━━━━━ Records for this exercise ━━━━━
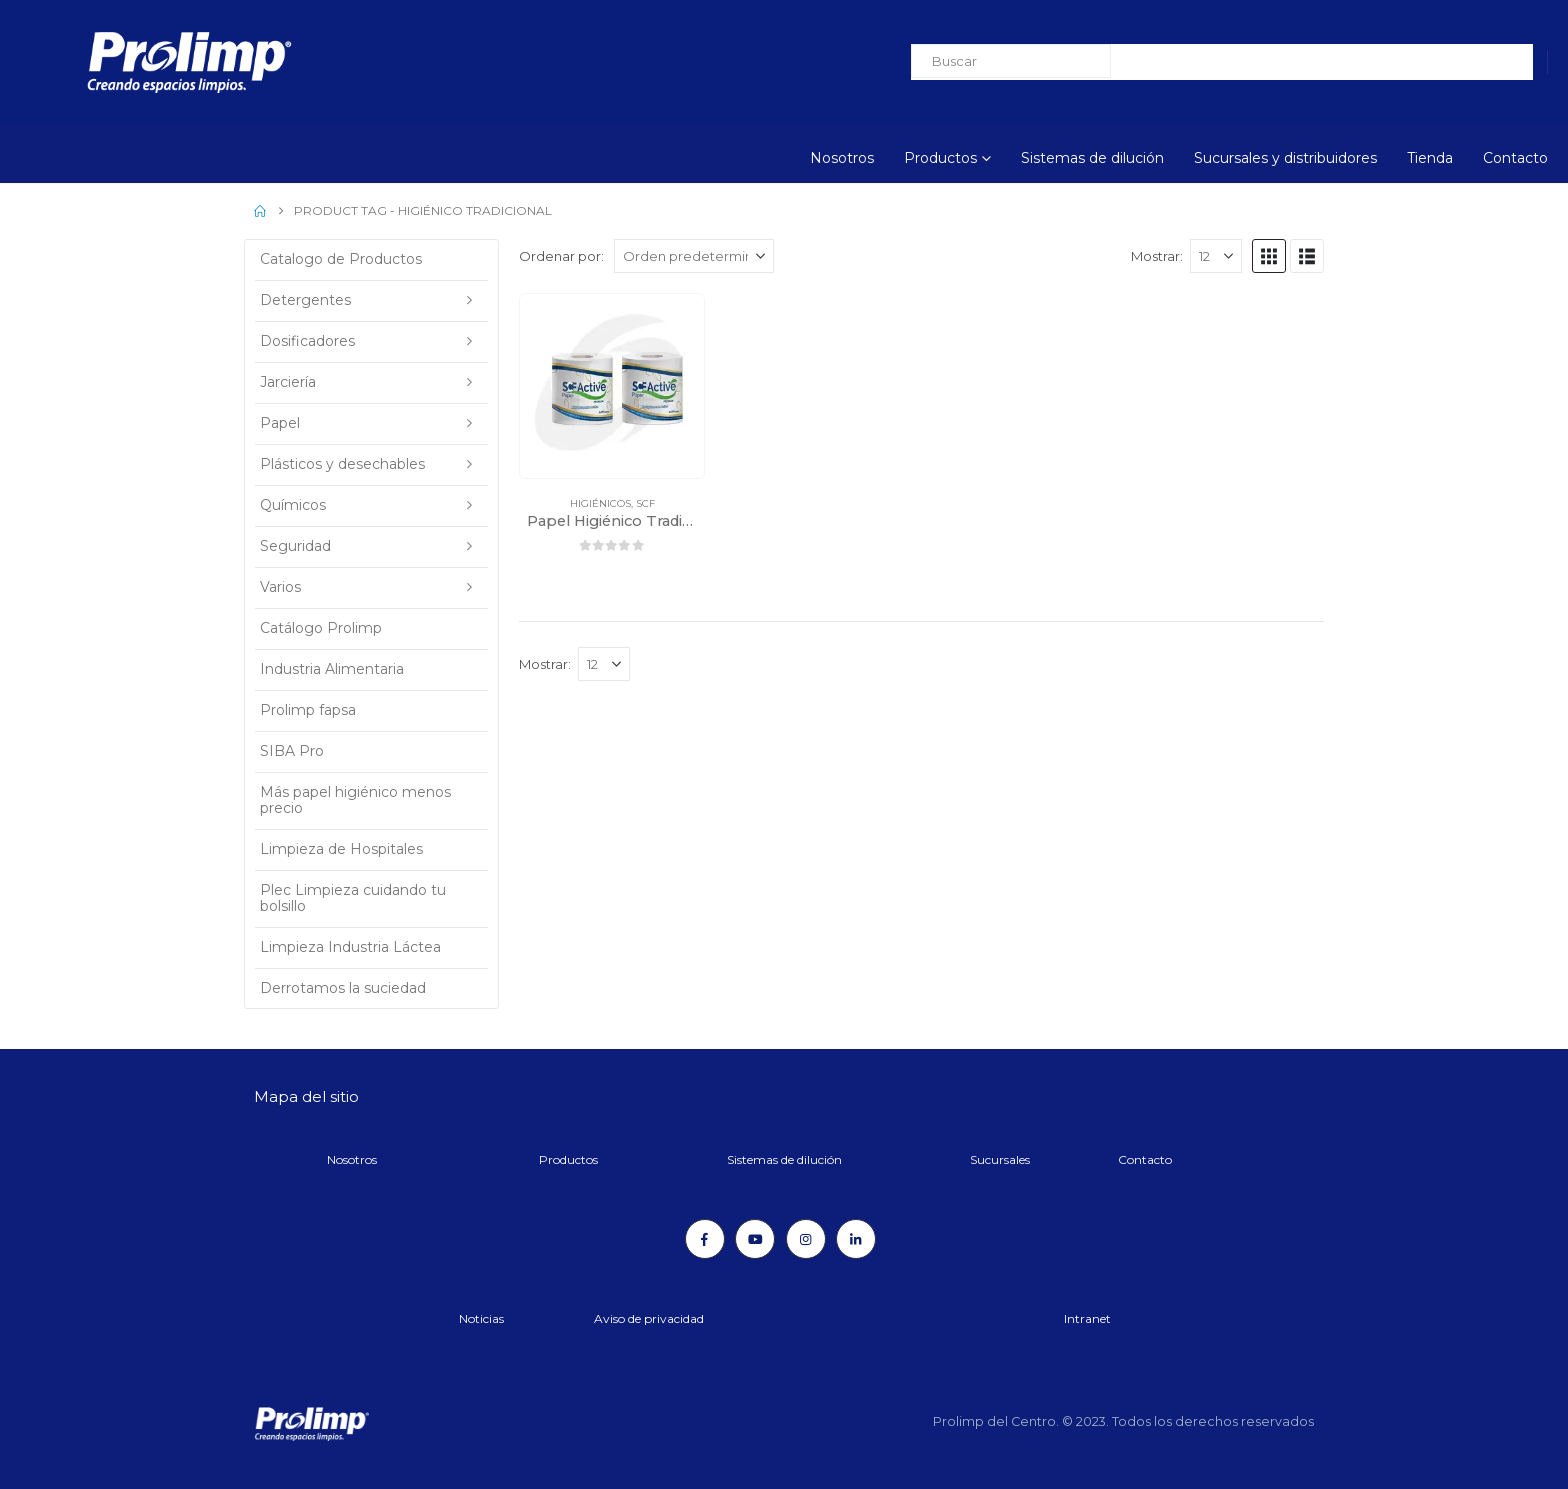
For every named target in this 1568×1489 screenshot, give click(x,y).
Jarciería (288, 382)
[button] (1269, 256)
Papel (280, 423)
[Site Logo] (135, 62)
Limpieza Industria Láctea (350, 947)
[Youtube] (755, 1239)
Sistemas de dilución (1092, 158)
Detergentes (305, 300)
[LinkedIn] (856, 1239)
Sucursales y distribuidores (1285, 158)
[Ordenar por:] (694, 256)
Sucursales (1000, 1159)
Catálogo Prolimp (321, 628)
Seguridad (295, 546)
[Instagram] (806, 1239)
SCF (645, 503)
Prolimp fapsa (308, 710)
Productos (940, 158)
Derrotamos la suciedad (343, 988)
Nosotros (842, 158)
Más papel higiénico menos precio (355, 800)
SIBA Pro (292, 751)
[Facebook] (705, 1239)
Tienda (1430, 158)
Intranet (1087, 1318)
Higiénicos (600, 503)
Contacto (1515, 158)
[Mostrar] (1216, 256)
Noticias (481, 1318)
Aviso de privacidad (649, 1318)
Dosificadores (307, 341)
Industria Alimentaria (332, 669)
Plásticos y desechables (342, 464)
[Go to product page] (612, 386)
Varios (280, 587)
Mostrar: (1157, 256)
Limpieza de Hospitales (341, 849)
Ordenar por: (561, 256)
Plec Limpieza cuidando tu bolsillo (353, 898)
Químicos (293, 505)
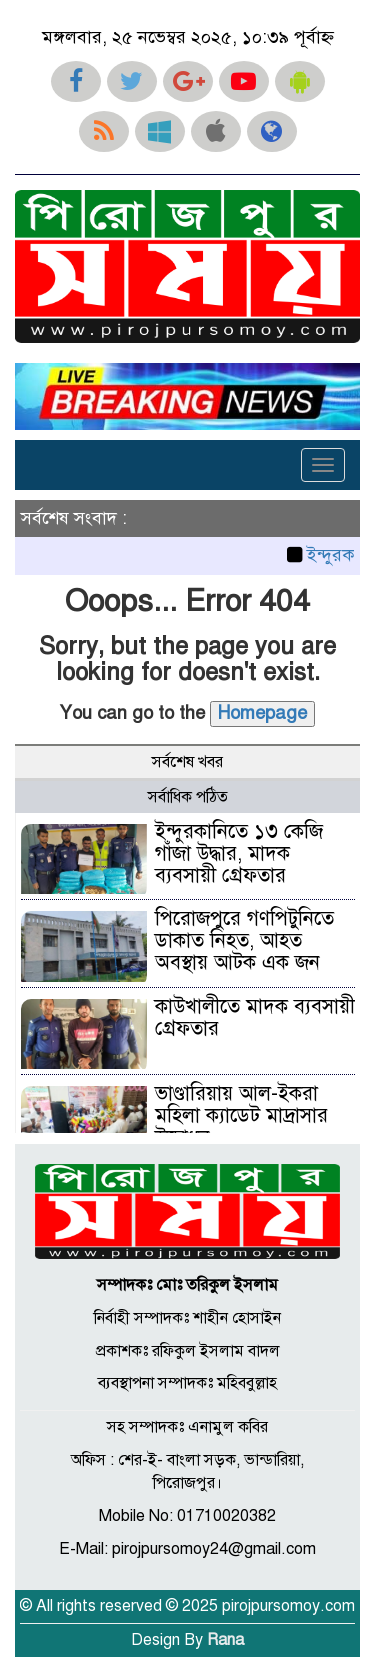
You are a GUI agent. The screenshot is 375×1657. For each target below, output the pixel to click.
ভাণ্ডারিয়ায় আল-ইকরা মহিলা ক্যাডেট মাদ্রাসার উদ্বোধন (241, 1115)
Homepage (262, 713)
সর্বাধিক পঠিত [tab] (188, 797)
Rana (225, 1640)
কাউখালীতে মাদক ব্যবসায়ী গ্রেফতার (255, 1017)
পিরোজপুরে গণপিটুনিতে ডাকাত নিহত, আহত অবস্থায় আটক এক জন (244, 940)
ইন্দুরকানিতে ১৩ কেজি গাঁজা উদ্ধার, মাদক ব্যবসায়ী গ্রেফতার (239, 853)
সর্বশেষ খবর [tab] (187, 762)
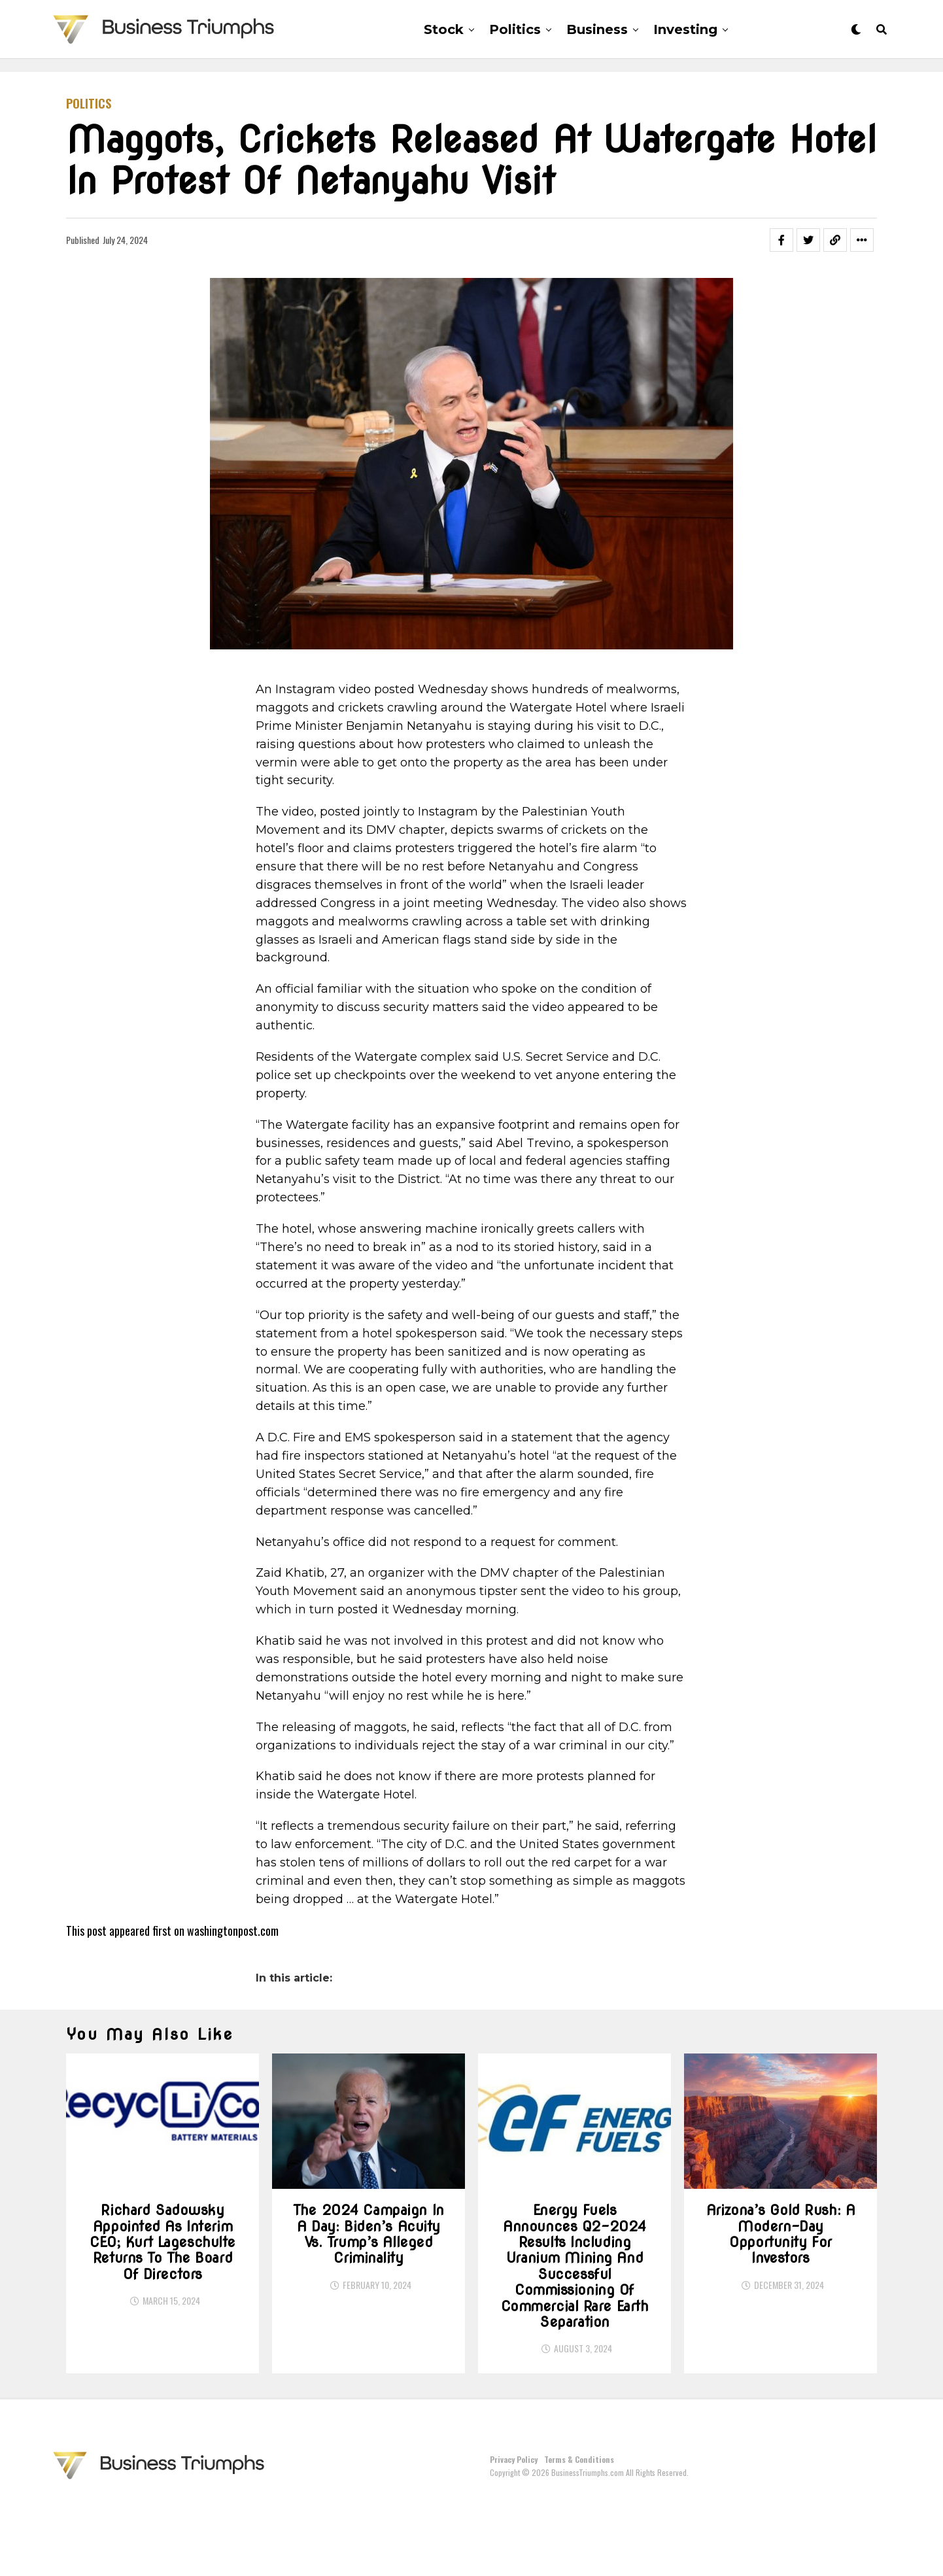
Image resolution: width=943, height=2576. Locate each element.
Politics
━━━━━
[Aim] Can you copy the rows word for word, starting at the line that has "Homepage (262, 713)" and stopping after the line that has "সর্বশেষ খবর [tab] (187, 762)"?

[Right answer]
Homepage (262, 713)
সর্বাধিক পঠিত [tab] (188, 797)
Rana (225, 1640)
কাউখালীতে মাদক ব্যবসায়ী গ্রেফতার (255, 1017)
পিরোজপুরে গণপিটুনিতে ডাকাত নিহত, আহত অবস্থায় আটক এক জন (244, 940)
ইন্দুরকানিতে ১৩ কেজি গাঁজা উদ্ধার, মাদক ব্যবসায়ী গ্রেফতার (239, 853)
সর্বশেষ খবর [tab] (187, 762)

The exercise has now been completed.